In this article, we look at why organizations need knowledge management, review best practices, and go into more detail about the features you need in knowledge management software.

What is the Importance of Knowledge Management (KM)?

The effective implementation of Knowledge Management (KM) can reap great rewards in employee effectiveness and customer satisfaction.

One of the reasons knowledge management is crucial is that organizations can lose experienced and knowledgeable staff at any moment. We've seen that even more so in the wake of the Great Resignation, also known as the Big Quit and Great Reshuffle.

And there are any number of reasons employees might seek new, better-paying opportunities. From a knowledge-retention perspective, this means having an internal and customer-centric knowledge management strategy, and the system is mission-critical.

Otherwise, you risk losing valuable organizational and operational knowledge when staff leave. Moreover, you risk customers doing the same unless they can find answers to questions themselves.

However, the reality is that not all businesses are capable of building successful KM databases. It largely comes down to organizational culture and operational practices. But the focus on can certainly be worth the effort for any business.

Knowledge Management Best Practices

Here are a few knowledge management best practices that every organization would benefit by adopting:

  1. Ensure a knowledge base has senior leadership support and a budget

    Building and maintaining a knowledge base is an investment; one that generates ROI in numerous ways. However, it's important that you have senior leadership support and a budget.

    At the same time, you need internal or external resources to call upon to maintain and support it. This includes having top knowledge management software and tools. Otherwise, a knowledge base that's only uploaded once and ignored quickly becomes useless as knowledge becomes outdated.

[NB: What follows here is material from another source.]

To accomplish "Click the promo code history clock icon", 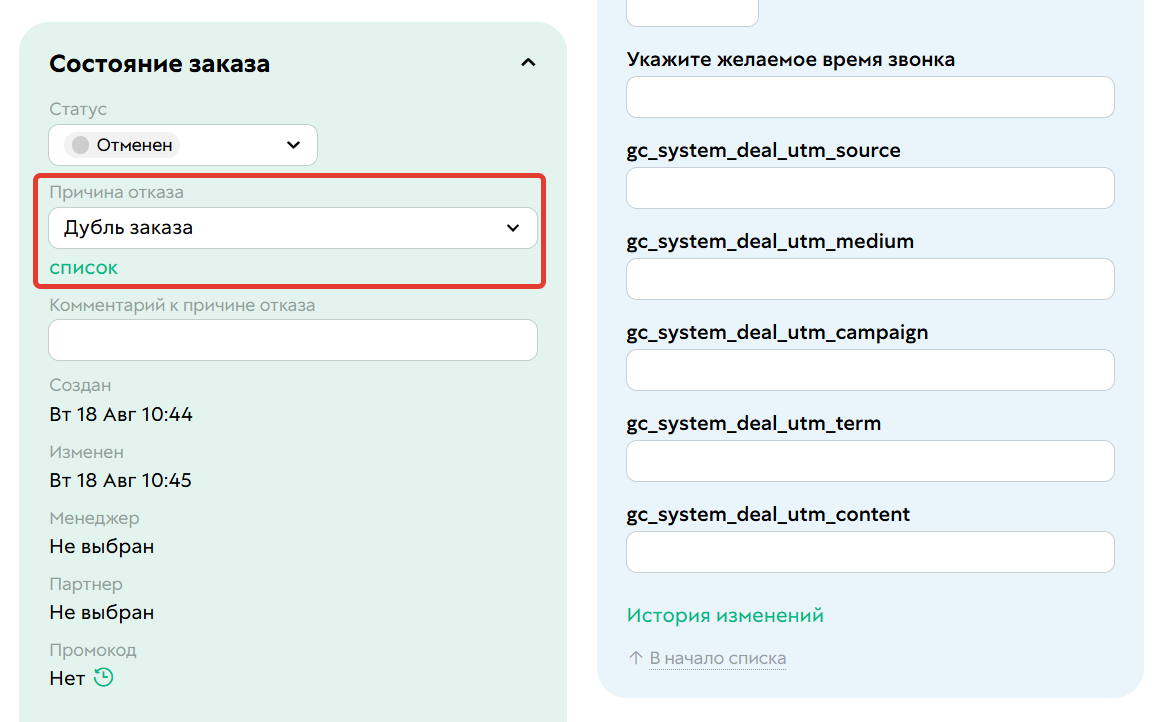I will click(x=103, y=677).
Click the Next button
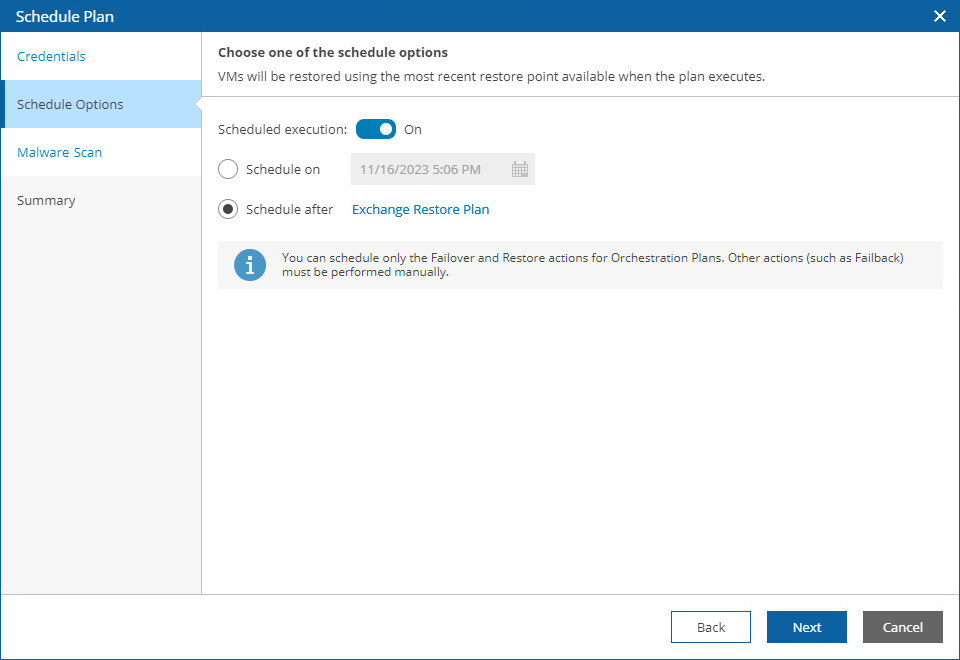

  2. Appoint a knowledge base leader

    Designate a manager to oversee a knowledge base, with regular duties, KPIs, and appropriate team members reporting to them. This will help maintain content quality by ensuring it is constantly updated and relevant.

    Further, if you have more than one across the organization (e.g., customer services and IT, etc.), then you need one leader per knowledge base.

    At the same time, this will mean that KPIs are being tracked more effectively and connected to customer support or IT tickets.

  3. Make knowledge base information gathering a KPI for front-line and IT team members

    One of the responsibilities of a knowledge base manager should be to collect useful and valuable information from the relevant front-line team members. This way, knowledge base articles can be updated with information that relates to new customer service queries that are coming in.

  4. Ensure articles are updated regularly

    Regular knowledge audits and updates of articles, FAQs, and self-help guides are essential. Otherwise, if knowledge resources are out-of-date, then customers are going to be unhappy, support tickets or calls will increase again, and CSAT scores will go down.

    Or, if internal knowledge base articles are outdated, then staff will find it harder to do their jobs. That could have a subsequent impact on employee satisfaction and, in turn, customer satisfaction, as well.

  5. As policies and processes change, make sure internal and customer-centric knowledge bases are refreshed

    From time to time, organizations update policies and standard operating procedures. Make sure knowledge repositories (internal and customer-facing) reflect these new policies or even new products. Otherwise, customers and staff are going to be searching for answers that don't exist or at least aren't written down.

    Make sure the person responsible for a knowledge base is kept informed of any new policies, processes, procedures, pricing, or products so that they can update the information accordingly.

Benefits of Building, Implementing, and Maintaining an Effective Knowledge Base

  • Reduces support costs: Lessons learned are captured from previous customer support tickets, turning those into knowledge base articles for customers.
  • Reduces the impact of staff turnover: A company's critical knowledge is captured, leveraged, and retained within the organization rather than lost with former employees.
  • Improves client satisfaction: Issues are quickly resolved using a knowledge base of dependable, properly formatted FAQs and self-help guides.
  • Helps to keep an organization's collective knowledge consistent, accurate, up to date and readily available: This boosts employee engagement and productivity, ensuring that staff doesn't have to ask around or have meetings to find out what they need every time. It can also play a helpful role in improved decision making for the business.
  • Keeps support agents current on a variety of quickly changing issues: This lowers training expenses and increases efficiency.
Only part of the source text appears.